Copy exactly the lines from the line holding "Instruction: Zoom out of the chart" through the end of the material, and no others; pictures stay out.

(Dataset entries begins)

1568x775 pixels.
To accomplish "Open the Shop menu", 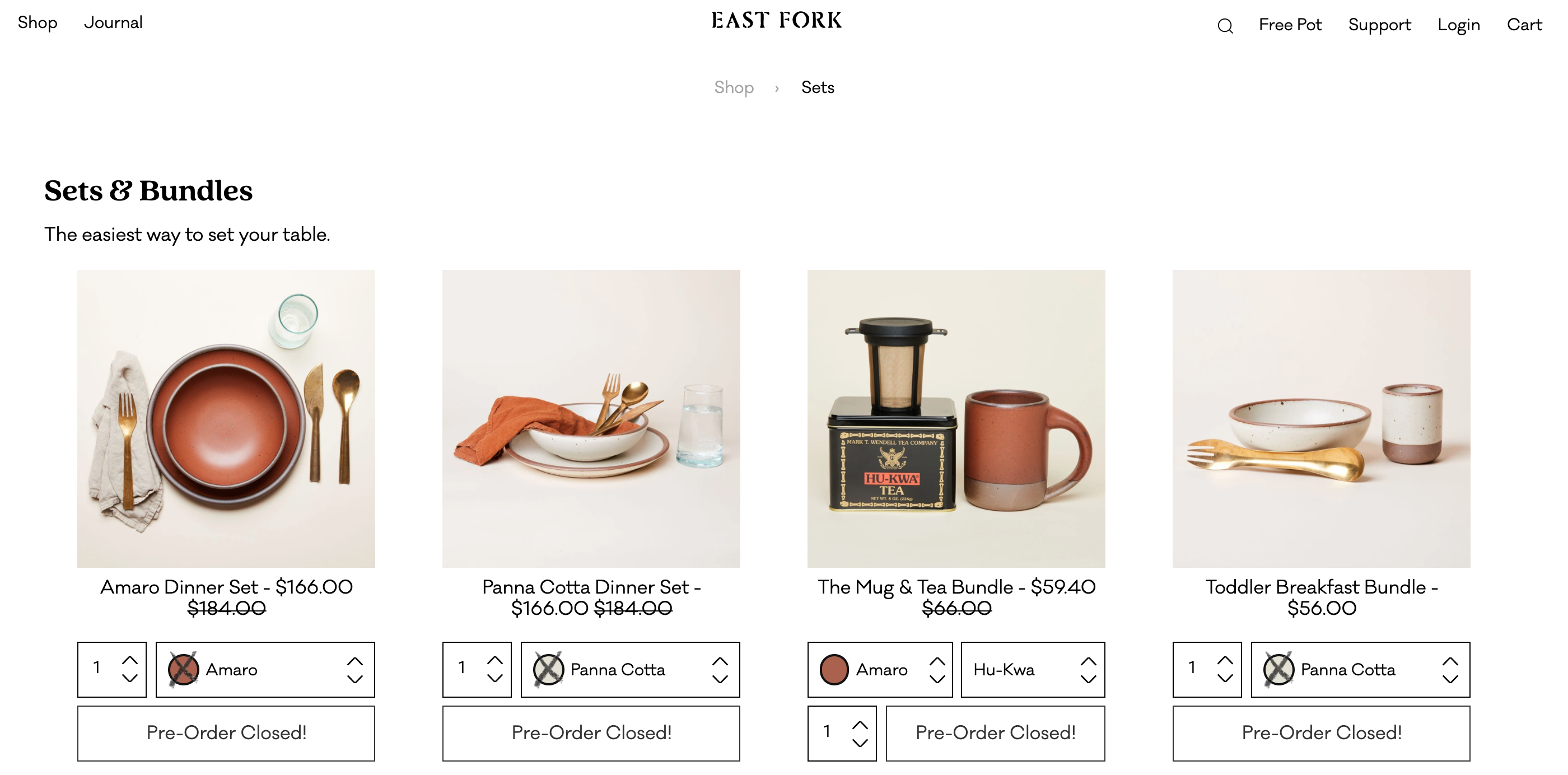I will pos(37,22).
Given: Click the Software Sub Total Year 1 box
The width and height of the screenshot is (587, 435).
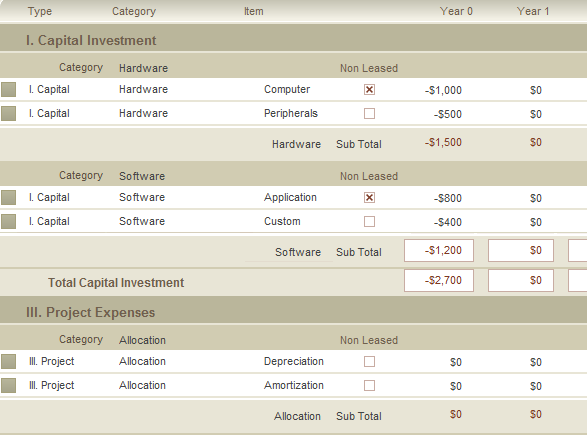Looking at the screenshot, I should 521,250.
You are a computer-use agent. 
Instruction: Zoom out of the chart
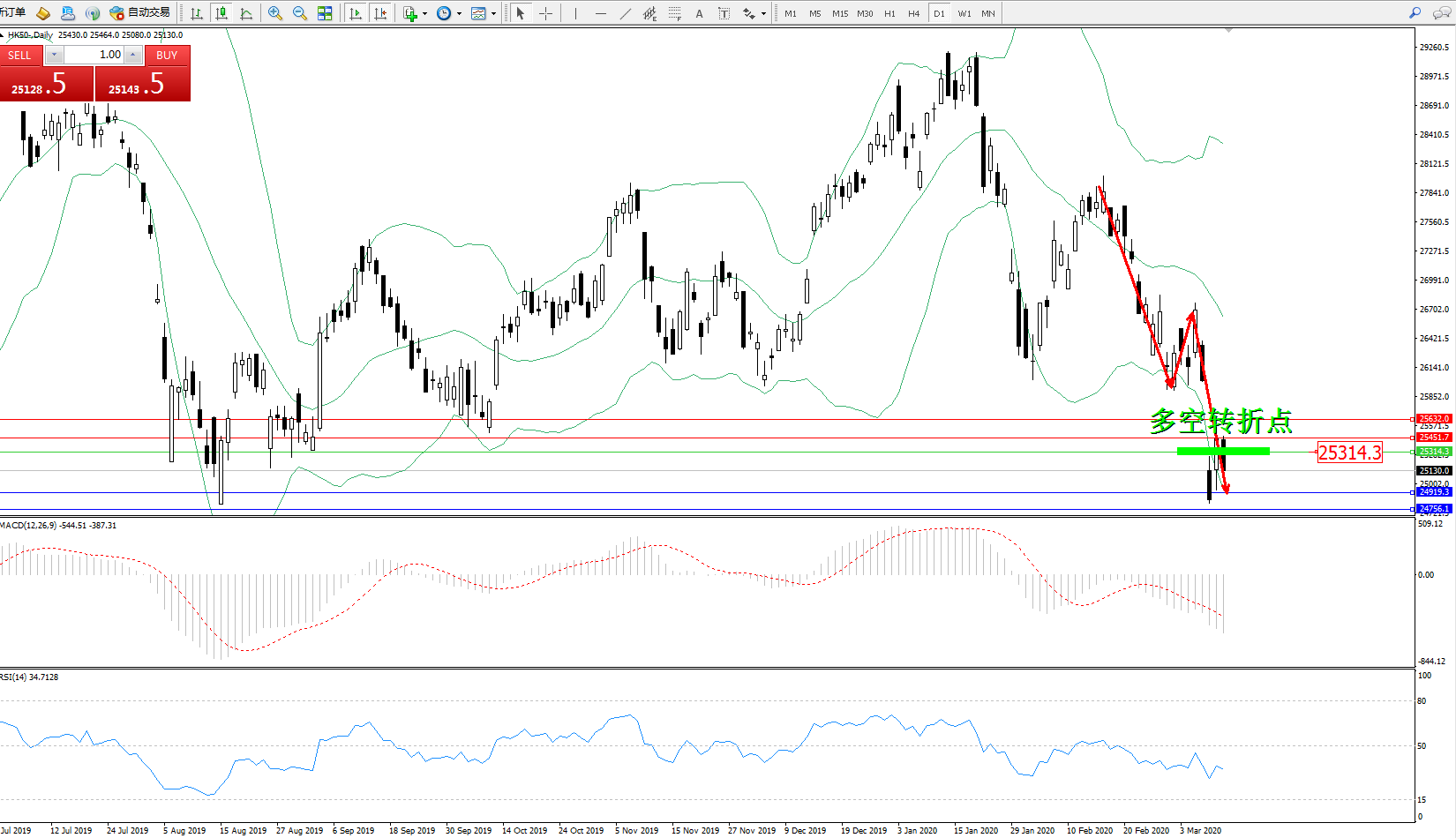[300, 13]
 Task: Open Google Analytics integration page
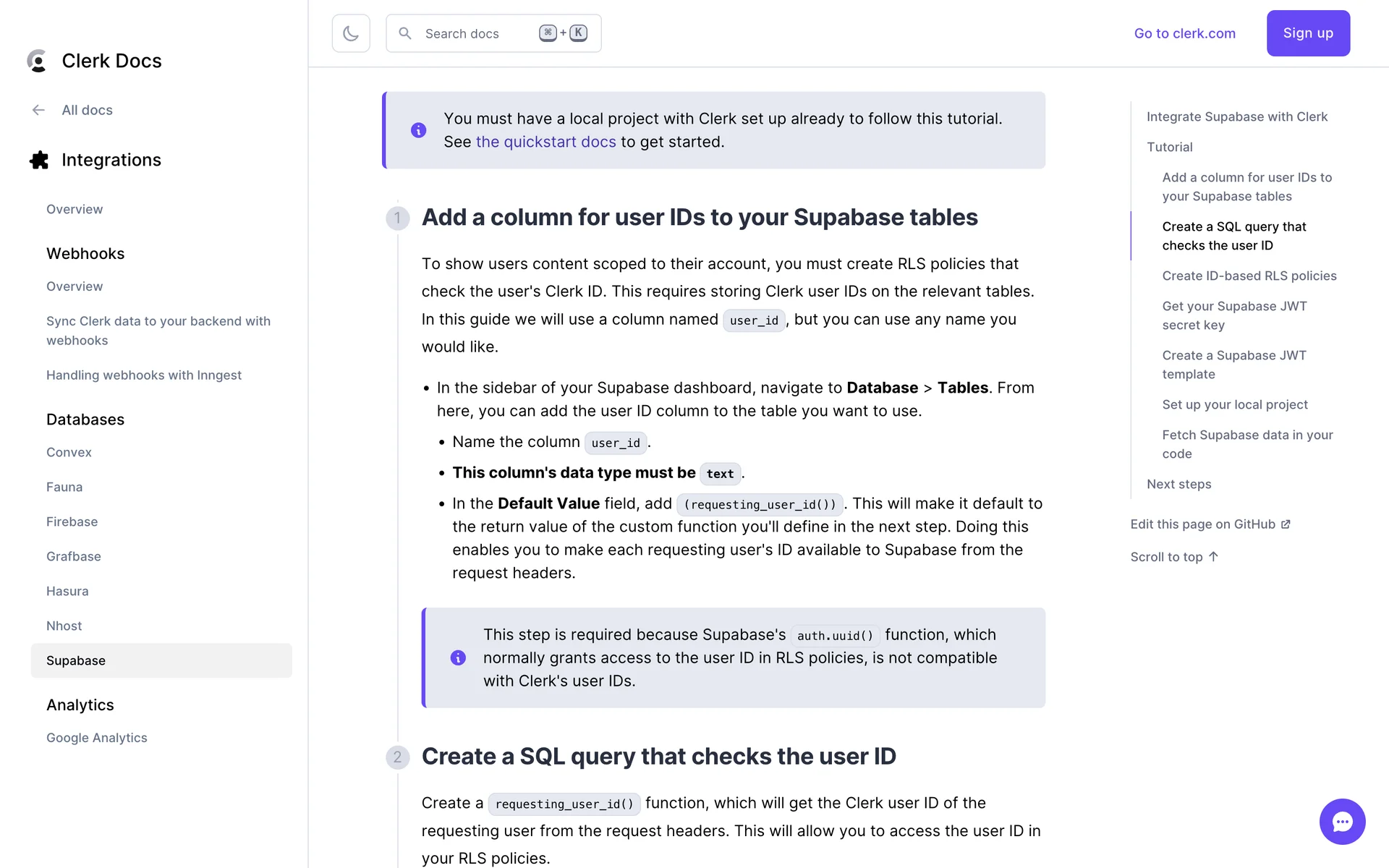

(Dataset entries ends)

Written response.
Instruction: Zoom out of the chart
[300, 13]
 Task: Open Google Analytics integration page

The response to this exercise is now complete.